TASK ITEM:
Rewrite the data below, replacing every instance of "Identify the location of" with "Find the position of" and leaving everything else unchanged.

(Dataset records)
★ ★ ★ ★ ★

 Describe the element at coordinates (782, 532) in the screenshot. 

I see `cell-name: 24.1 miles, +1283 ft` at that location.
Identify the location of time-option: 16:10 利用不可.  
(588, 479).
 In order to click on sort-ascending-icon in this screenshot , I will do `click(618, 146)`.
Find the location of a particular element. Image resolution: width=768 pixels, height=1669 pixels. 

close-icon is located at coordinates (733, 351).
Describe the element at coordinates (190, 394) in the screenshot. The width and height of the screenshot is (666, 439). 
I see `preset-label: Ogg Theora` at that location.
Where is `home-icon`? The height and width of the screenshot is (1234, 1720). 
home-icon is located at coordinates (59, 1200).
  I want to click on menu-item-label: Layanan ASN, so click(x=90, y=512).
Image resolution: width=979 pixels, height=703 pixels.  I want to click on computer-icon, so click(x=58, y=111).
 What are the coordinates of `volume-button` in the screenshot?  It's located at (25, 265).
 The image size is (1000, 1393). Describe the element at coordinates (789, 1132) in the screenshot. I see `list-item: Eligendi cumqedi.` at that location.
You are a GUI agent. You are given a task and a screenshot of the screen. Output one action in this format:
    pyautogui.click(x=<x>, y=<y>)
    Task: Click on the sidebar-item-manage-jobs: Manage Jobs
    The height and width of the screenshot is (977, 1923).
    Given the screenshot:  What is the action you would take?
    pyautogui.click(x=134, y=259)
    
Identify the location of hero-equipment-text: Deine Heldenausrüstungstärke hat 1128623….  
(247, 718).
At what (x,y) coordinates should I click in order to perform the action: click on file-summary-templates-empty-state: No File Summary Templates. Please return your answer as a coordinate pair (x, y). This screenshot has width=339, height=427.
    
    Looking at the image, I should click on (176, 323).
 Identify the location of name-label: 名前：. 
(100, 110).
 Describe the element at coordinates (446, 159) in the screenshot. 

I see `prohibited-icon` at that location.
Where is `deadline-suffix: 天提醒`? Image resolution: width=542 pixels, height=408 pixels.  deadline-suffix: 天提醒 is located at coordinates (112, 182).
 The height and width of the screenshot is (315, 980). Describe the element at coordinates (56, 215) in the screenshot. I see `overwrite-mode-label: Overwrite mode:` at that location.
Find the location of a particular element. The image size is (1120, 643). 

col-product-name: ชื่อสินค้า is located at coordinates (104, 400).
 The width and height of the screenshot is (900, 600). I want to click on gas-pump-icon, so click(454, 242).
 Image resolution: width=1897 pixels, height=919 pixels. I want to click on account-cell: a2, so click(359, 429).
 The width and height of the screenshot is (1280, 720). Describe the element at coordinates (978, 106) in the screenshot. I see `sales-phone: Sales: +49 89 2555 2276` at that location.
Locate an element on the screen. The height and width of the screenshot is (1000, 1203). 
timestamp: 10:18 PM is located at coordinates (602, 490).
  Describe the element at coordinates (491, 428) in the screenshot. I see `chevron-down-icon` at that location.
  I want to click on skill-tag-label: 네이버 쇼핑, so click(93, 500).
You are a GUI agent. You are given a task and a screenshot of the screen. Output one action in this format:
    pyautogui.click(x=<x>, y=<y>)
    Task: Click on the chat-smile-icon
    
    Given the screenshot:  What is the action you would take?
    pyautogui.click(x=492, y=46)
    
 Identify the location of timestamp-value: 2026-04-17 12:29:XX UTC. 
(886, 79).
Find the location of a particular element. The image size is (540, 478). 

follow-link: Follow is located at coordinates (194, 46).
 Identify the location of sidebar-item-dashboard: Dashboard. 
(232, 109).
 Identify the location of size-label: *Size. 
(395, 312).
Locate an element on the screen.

★ ★ ★ ★ ★

OUTPUT:
 Describe the element at coordinates (782, 532) in the screenshot. 

I see `cell-name: 24.1 miles, +1283 ft` at that location.
Find the position of time-option: 16:10 利用不可.  
(588, 479).
 In order to click on sort-ascending-icon in this screenshot , I will do `click(618, 146)`.
Find the location of a particular element. Image resolution: width=768 pixels, height=1669 pixels. 

close-icon is located at coordinates (733, 351).
Describe the element at coordinates (190, 394) in the screenshot. The width and height of the screenshot is (666, 439). 
I see `preset-label: Ogg Theora` at that location.
Where is `home-icon`? The height and width of the screenshot is (1234, 1720). 
home-icon is located at coordinates (59, 1200).
  I want to click on menu-item-label: Layanan ASN, so click(x=90, y=512).
Image resolution: width=979 pixels, height=703 pixels.  I want to click on computer-icon, so click(x=58, y=111).
 What are the coordinates of `volume-button` in the screenshot?  It's located at (25, 265).
 The image size is (1000, 1393). Describe the element at coordinates (789, 1132) in the screenshot. I see `list-item: Eligendi cumqedi.` at that location.
You are a GUI agent. You are given a task and a screenshot of the screen. Output one action in this format:
    pyautogui.click(x=<x>, y=<y>)
    Task: Click on the sidebar-item-manage-jobs: Manage Jobs
    The height and width of the screenshot is (977, 1923).
    Given the screenshot:  What is the action you would take?
    pyautogui.click(x=134, y=259)
    
Find the position of hero-equipment-text: Deine Heldenausrüstungstärke hat 1128623….  
(247, 718).
At what (x,y) coordinates should I click in order to perform the action: click on file-summary-templates-empty-state: No File Summary Templates. Please return your answer as a coordinate pair (x, y). This screenshot has width=339, height=427.
    
    Looking at the image, I should click on (176, 323).
 Find the position of name-label: 名前：. 
(100, 110).
 Describe the element at coordinates (446, 159) in the screenshot. 

I see `prohibited-icon` at that location.
Where is `deadline-suffix: 天提醒`? Image resolution: width=542 pixels, height=408 pixels.  deadline-suffix: 天提醒 is located at coordinates (112, 182).
 The height and width of the screenshot is (315, 980). Describe the element at coordinates (56, 215) in the screenshot. I see `overwrite-mode-label: Overwrite mode:` at that location.
Find the location of a particular element. The image size is (1120, 643). 

col-product-name: ชื่อสินค้า is located at coordinates (104, 400).
 The width and height of the screenshot is (900, 600). I want to click on gas-pump-icon, so click(454, 242).
 Image resolution: width=1897 pixels, height=919 pixels. I want to click on account-cell: a2, so click(359, 429).
 The width and height of the screenshot is (1280, 720). Describe the element at coordinates (978, 106) in the screenshot. I see `sales-phone: Sales: +49 89 2555 2276` at that location.
Locate an element on the screen. The height and width of the screenshot is (1000, 1203). 
timestamp: 10:18 PM is located at coordinates (602, 490).
  Describe the element at coordinates (491, 428) in the screenshot. I see `chevron-down-icon` at that location.
  I want to click on skill-tag-label: 네이버 쇼핑, so click(93, 500).
You are a GUI agent. You are given a task and a screenshot of the screen. Output one action in this format:
    pyautogui.click(x=<x>, y=<y>)
    Task: Click on the chat-smile-icon
    
    Given the screenshot:  What is the action you would take?
    pyautogui.click(x=492, y=46)
    
 Find the position of timestamp-value: 2026-04-17 12:29:XX UTC. 
(886, 79).
Find the location of a particular element. The image size is (540, 478). 

follow-link: Follow is located at coordinates (194, 46).
 Find the position of sidebar-item-dashboard: Dashboard. 
(232, 109).
 Find the position of size-label: *Size. 
(395, 312).
Locate an element on the screen.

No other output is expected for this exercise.